[[ Dataset content, beginning ]]

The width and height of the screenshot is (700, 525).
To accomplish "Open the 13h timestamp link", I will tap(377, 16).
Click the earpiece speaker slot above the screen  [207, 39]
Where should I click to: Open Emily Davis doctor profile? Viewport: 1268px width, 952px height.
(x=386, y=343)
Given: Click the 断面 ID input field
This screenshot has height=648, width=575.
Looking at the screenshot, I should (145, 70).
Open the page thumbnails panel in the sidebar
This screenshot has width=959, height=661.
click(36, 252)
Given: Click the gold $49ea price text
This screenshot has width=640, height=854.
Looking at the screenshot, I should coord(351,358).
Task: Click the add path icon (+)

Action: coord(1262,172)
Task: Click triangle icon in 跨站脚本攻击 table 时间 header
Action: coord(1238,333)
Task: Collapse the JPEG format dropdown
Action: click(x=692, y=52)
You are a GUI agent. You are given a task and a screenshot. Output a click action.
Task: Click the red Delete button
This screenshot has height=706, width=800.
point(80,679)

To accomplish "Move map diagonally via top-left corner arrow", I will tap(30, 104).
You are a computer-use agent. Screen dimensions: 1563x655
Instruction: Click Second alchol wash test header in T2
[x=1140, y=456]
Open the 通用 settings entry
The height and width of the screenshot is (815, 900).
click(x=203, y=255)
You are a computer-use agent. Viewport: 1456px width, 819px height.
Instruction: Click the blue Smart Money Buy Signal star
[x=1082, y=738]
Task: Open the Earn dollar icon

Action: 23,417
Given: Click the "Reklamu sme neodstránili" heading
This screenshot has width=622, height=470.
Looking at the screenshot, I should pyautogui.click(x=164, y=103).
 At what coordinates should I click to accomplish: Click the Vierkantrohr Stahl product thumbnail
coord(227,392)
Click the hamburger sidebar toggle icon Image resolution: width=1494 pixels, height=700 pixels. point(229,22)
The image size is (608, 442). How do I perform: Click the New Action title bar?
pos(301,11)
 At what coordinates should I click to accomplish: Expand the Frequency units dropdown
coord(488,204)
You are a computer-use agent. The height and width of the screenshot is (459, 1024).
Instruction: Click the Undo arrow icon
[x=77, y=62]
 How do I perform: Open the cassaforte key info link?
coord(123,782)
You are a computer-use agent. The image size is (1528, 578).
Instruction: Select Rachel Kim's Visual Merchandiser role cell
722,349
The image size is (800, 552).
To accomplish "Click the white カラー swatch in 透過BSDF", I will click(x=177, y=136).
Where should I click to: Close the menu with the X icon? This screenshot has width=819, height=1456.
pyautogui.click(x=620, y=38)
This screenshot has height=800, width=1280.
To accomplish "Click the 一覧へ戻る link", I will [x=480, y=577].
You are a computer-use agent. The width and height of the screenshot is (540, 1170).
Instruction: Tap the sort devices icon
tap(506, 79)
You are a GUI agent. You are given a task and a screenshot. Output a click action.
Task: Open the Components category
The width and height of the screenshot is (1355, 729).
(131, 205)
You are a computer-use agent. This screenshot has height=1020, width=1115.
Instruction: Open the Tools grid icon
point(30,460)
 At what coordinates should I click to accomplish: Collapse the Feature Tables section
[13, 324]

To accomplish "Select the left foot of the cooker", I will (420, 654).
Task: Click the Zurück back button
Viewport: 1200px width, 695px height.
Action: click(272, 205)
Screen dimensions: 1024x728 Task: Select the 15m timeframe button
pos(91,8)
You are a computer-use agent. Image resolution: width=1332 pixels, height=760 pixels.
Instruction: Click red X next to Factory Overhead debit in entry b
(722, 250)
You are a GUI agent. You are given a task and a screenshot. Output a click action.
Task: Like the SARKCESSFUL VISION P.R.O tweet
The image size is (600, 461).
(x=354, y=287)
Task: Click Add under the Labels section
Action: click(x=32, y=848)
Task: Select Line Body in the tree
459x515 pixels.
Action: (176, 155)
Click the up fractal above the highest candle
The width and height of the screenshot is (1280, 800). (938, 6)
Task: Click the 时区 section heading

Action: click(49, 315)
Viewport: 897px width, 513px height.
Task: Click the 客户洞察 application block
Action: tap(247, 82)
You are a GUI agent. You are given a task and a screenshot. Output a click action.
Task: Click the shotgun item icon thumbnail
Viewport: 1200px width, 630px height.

[[ Dataset content, end ]]

> Work to be completed
Word for word, restate the lines of the data above that fall between the line holding "Instruction: Click the Undo arrow icon" and the line holding "You are a computer-use agent. The width", inclusive, and no other lines.

> Answer space
Instruction: Click the Undo arrow icon
[x=77, y=62]
 How do I perform: Open the cassaforte key info link?
coord(123,782)
You are a computer-use agent. The image size is (1528, 578).
Instruction: Select Rachel Kim's Visual Merchandiser role cell
722,349
The image size is (800, 552).
To accomplish "Click the white カラー swatch in 透過BSDF", I will click(x=177, y=136).
Where should I click to: Close the menu with the X icon? This screenshot has width=819, height=1456.
pyautogui.click(x=620, y=38)
This screenshot has height=800, width=1280.
To accomplish "Click the 一覧へ戻る link", I will [x=480, y=577].
You are a computer-use agent. The width and height of the screenshot is (540, 1170).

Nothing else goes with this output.